New draft paper on combining p-values through the harmonic mean

In a preprint released today on Biorxiv I report a new method for improving the sensitivity to detect statistical signals by averaging over multiple alternative hypotheses using the harmonic mean p-value. The draft paper looks at example problems in genome-wide association studies (GWAS) in which signals of association may be apparent, but perhaps not sufficiently strong to meet the stringent threshold required to control for the millions of tests performed. Combining weak signals in arbitrary ways - for example across consecutive variants - can reveal signals sufficiently strong to meet the statistical significance threshold. This could be especially useful when looking for interactions, for example between host and pathogen genetics in their effect on infection, because it may be possible to conclude that a particular variant on the host side is involved, even if there is uncertainty over the specific pathogen variant it interacts with.

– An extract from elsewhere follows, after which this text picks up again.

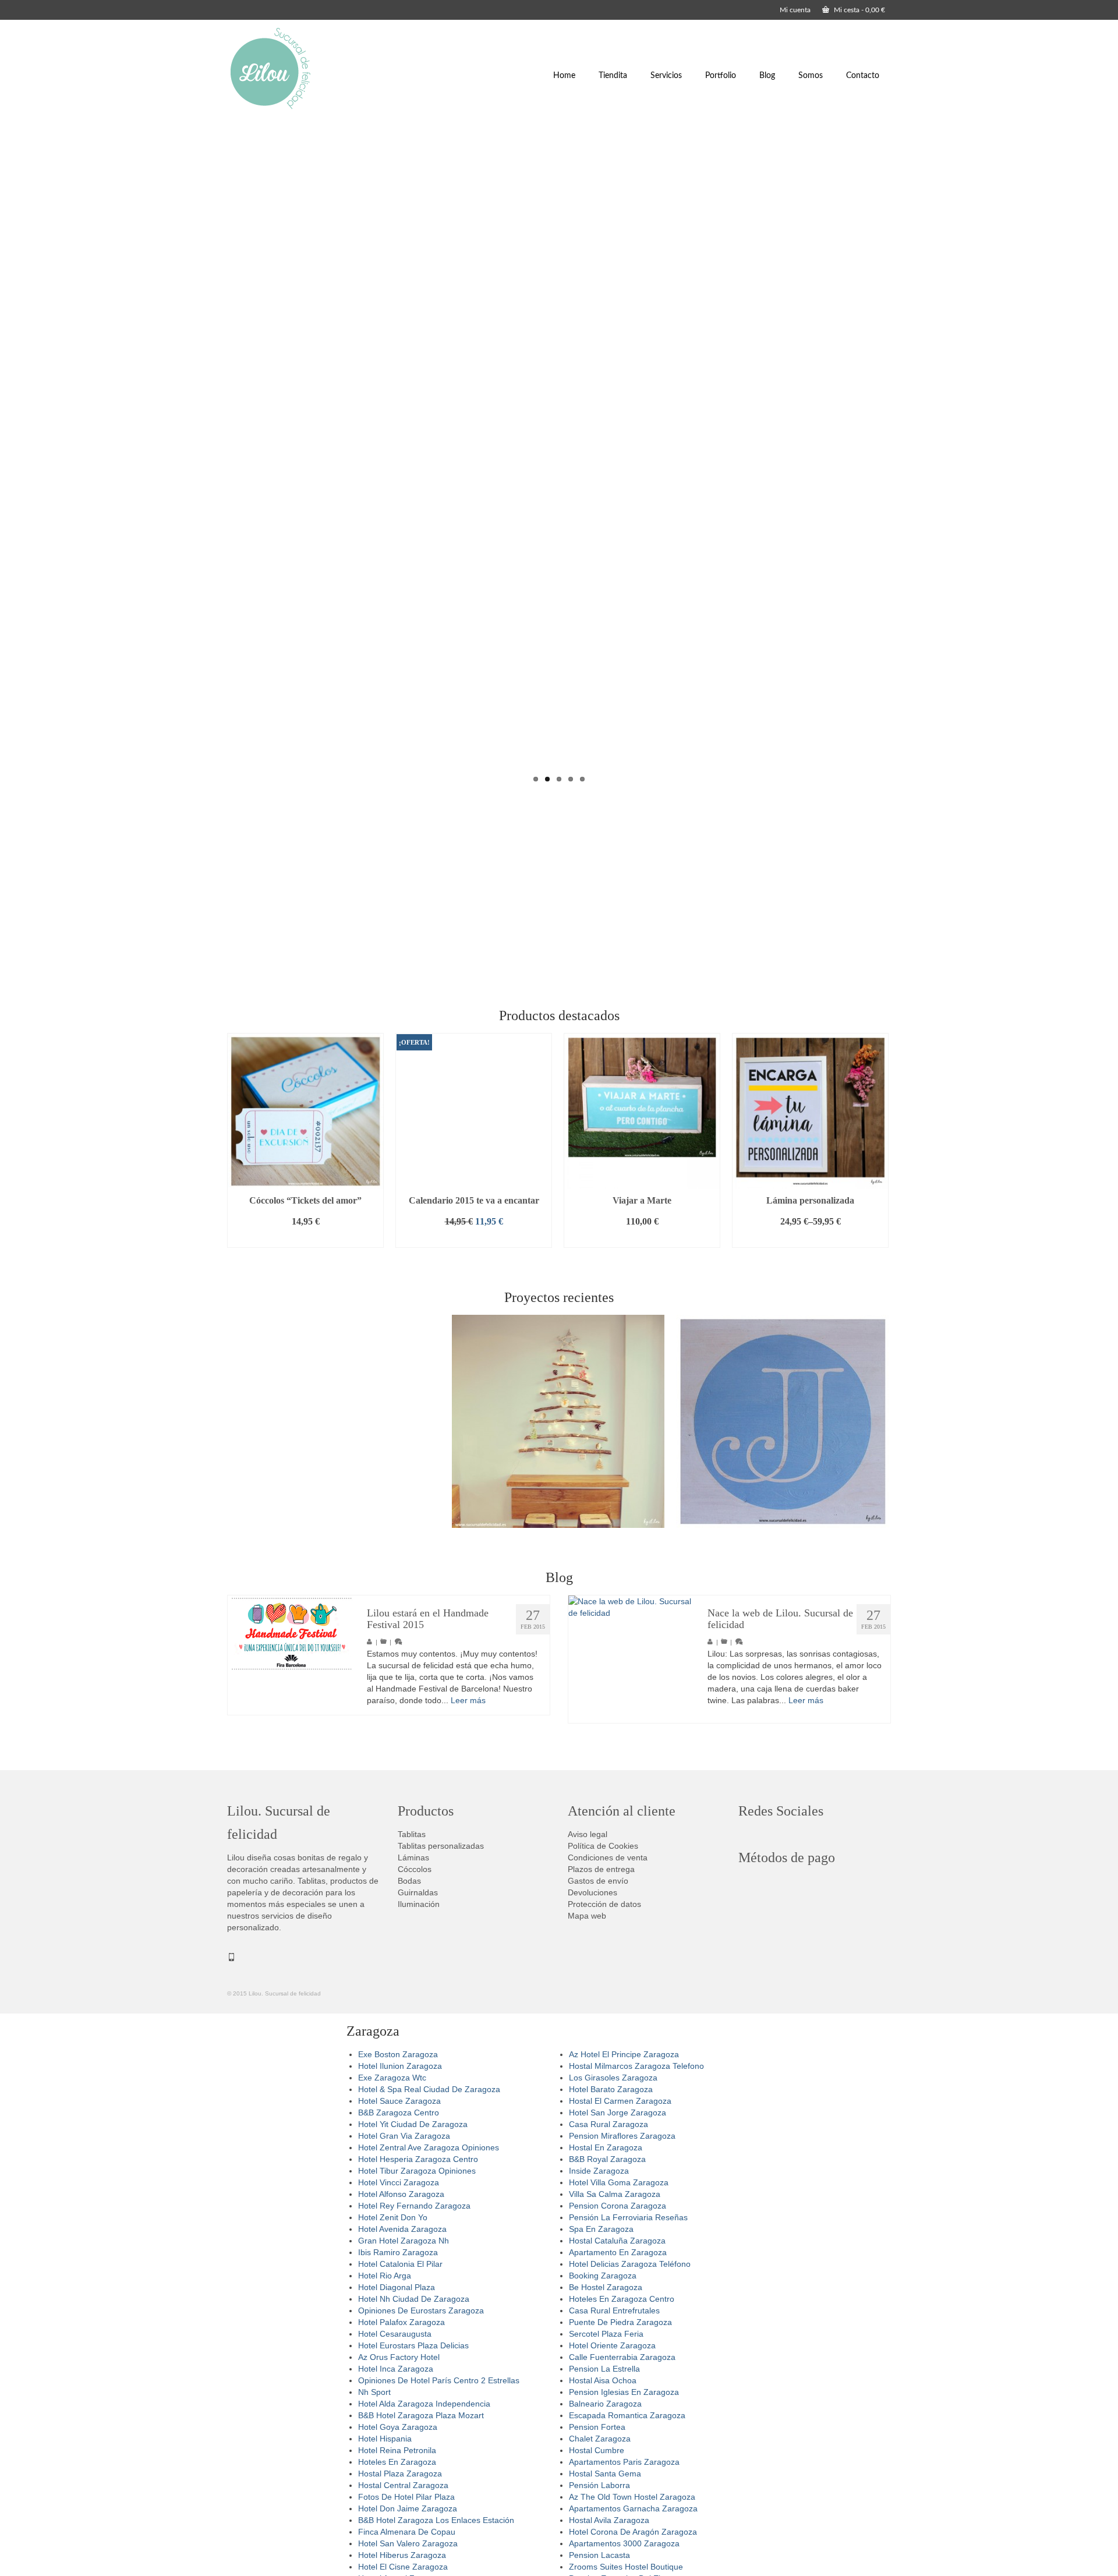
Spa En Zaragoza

Often such uncertainty arises because of the sheer number of possibilities. Similar ideas are beginning to gain traction in GWAS, and the ability to easily average over hypotheses is one of the strengths of Bayesian statistics. This new paper shows that the benefits of model averaging can be achieved easily in non-Bayesian statistics by taking the harmonic mean p-value from a range of tests. The test is very general and robust to a range of complexities including non-independence between the p-values.